- _TO BE DONE_:
Transcribe the data word for word, starting at its first line and continuing through the line that contains "click(18, 19)".

>> Begin

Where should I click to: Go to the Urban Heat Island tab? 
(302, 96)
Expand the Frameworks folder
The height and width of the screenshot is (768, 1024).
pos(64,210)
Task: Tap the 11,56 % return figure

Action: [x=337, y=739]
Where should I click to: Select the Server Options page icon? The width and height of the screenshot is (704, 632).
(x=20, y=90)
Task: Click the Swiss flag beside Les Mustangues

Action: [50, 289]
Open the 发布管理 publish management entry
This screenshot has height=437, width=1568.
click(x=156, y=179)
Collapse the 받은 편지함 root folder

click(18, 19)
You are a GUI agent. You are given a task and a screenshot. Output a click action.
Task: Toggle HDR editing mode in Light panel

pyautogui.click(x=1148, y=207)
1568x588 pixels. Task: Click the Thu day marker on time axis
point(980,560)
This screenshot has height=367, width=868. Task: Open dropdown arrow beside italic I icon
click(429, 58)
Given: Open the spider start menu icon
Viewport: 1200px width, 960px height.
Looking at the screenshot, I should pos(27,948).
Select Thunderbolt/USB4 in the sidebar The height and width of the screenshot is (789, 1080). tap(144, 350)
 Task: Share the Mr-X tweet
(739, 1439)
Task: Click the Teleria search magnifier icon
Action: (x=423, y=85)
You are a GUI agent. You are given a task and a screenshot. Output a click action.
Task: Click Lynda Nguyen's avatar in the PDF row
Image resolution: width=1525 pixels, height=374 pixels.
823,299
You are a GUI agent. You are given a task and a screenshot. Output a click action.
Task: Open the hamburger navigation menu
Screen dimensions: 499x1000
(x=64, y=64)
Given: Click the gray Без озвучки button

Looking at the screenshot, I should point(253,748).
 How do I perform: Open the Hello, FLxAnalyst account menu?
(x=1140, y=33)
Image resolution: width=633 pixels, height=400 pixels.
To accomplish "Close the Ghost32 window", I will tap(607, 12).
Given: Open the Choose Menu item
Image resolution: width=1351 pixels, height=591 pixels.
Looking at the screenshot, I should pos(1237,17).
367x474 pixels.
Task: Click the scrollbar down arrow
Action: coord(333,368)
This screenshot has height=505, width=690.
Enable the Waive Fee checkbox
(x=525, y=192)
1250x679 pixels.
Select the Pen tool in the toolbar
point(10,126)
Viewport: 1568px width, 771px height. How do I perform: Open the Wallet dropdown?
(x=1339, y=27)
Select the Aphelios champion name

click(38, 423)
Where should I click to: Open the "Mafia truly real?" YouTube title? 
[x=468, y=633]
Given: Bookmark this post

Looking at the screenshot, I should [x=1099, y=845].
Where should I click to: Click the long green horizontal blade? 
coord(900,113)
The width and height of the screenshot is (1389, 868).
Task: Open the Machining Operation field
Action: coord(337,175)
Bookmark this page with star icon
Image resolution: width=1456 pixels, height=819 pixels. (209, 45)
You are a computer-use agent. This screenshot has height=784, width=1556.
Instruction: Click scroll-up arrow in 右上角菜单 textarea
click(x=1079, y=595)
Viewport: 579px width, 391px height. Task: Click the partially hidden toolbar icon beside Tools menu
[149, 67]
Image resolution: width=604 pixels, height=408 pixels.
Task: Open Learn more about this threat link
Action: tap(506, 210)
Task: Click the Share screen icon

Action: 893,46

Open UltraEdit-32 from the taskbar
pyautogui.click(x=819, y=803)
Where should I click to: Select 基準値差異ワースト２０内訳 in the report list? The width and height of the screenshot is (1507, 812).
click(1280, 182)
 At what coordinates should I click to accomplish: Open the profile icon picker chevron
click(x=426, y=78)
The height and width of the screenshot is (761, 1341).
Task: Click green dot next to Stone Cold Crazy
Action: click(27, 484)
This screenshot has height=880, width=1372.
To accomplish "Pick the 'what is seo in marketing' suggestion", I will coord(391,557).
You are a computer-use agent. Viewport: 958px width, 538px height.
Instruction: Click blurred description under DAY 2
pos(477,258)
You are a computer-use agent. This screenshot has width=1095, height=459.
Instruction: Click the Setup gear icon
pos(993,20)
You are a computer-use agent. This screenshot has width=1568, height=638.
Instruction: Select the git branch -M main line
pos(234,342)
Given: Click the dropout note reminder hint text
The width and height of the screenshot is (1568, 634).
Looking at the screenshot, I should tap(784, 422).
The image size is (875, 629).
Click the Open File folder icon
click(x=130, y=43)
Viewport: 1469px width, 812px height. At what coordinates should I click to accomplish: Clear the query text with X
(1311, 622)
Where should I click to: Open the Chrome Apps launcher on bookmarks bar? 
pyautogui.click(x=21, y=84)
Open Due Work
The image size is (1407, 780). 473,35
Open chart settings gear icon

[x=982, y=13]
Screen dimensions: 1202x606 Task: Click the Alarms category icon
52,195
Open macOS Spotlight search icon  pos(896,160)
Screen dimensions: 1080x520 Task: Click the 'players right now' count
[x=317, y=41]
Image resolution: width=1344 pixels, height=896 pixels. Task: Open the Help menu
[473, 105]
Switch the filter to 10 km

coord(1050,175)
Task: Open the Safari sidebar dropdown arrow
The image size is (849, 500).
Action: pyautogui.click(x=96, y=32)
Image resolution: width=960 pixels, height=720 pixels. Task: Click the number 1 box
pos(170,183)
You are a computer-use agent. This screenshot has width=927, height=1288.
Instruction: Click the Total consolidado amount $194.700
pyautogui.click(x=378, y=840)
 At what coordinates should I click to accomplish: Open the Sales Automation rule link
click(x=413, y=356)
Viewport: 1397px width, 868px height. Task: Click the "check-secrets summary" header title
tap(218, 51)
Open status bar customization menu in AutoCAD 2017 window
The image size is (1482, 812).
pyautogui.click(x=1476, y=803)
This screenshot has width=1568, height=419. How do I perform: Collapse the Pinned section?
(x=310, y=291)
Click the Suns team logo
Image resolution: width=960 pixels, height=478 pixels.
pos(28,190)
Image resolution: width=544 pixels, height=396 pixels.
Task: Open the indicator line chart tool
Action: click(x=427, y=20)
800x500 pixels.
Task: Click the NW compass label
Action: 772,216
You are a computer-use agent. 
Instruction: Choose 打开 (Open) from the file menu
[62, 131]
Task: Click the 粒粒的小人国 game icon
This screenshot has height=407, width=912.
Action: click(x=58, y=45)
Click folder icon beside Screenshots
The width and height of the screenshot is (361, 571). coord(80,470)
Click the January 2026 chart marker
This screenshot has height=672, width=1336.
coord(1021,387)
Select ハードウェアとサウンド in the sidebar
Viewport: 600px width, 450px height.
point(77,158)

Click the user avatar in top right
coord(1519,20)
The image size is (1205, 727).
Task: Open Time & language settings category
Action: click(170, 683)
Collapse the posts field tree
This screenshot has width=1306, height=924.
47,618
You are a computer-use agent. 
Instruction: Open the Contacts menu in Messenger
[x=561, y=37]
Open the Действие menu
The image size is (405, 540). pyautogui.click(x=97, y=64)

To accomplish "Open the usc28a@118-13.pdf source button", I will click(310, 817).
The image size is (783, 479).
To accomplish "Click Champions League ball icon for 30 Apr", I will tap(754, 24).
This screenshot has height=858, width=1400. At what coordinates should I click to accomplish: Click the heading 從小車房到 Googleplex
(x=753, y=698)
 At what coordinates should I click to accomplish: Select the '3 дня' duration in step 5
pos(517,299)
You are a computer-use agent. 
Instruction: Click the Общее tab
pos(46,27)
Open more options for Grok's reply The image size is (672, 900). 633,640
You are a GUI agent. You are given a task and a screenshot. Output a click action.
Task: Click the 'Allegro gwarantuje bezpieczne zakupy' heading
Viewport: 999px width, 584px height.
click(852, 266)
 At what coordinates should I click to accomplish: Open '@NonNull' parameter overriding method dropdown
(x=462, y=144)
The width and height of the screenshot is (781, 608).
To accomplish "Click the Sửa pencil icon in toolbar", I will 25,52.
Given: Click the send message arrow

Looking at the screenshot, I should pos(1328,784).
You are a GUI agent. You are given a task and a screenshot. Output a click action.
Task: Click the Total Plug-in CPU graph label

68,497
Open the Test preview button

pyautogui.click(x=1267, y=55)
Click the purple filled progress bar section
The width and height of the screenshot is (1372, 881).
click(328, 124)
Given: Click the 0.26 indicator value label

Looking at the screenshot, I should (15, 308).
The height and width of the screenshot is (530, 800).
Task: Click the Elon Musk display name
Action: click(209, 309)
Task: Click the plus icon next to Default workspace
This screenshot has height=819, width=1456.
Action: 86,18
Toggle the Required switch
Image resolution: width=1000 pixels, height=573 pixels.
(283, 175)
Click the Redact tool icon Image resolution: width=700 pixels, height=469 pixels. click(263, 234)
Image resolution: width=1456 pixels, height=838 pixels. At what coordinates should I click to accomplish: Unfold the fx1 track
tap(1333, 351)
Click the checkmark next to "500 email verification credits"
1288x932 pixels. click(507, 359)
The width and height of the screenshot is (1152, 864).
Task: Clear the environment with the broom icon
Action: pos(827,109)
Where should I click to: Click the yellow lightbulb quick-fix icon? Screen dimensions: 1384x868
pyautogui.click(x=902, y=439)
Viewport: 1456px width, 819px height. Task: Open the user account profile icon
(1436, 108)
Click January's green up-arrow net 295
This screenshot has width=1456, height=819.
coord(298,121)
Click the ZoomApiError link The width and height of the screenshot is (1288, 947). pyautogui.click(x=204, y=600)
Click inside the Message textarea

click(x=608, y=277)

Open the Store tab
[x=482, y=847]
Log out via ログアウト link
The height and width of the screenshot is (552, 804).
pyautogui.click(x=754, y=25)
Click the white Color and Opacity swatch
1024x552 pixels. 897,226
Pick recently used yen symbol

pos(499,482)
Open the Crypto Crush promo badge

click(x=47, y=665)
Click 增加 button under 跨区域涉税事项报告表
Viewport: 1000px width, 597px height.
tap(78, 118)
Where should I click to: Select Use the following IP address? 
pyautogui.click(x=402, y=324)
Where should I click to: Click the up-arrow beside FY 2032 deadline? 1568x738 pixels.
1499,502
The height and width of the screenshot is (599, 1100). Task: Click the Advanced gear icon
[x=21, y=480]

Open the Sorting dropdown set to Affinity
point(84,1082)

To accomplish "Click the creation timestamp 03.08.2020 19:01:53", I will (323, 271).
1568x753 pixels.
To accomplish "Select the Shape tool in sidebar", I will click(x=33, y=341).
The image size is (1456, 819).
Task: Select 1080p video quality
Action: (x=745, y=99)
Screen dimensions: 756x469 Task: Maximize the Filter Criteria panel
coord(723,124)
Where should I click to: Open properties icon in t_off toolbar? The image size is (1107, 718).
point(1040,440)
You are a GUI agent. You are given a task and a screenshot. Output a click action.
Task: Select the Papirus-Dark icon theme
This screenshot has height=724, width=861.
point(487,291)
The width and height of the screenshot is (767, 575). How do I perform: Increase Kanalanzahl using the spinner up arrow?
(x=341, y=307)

>> End

- _FINAL ANSWER_:
Where should I click to: Go to the Urban Heat Island tab? 
(302, 96)
Expand the Frameworks folder
The height and width of the screenshot is (768, 1024).
pos(64,210)
Task: Tap the 11,56 % return figure

Action: [x=337, y=739]
Where should I click to: Select the Server Options page icon? The width and height of the screenshot is (704, 632).
(x=20, y=90)
Task: Click the Swiss flag beside Les Mustangues

Action: [50, 289]
Open the 发布管理 publish management entry
This screenshot has height=437, width=1568.
click(x=156, y=179)
Collapse the 받은 편지함 root folder

click(18, 19)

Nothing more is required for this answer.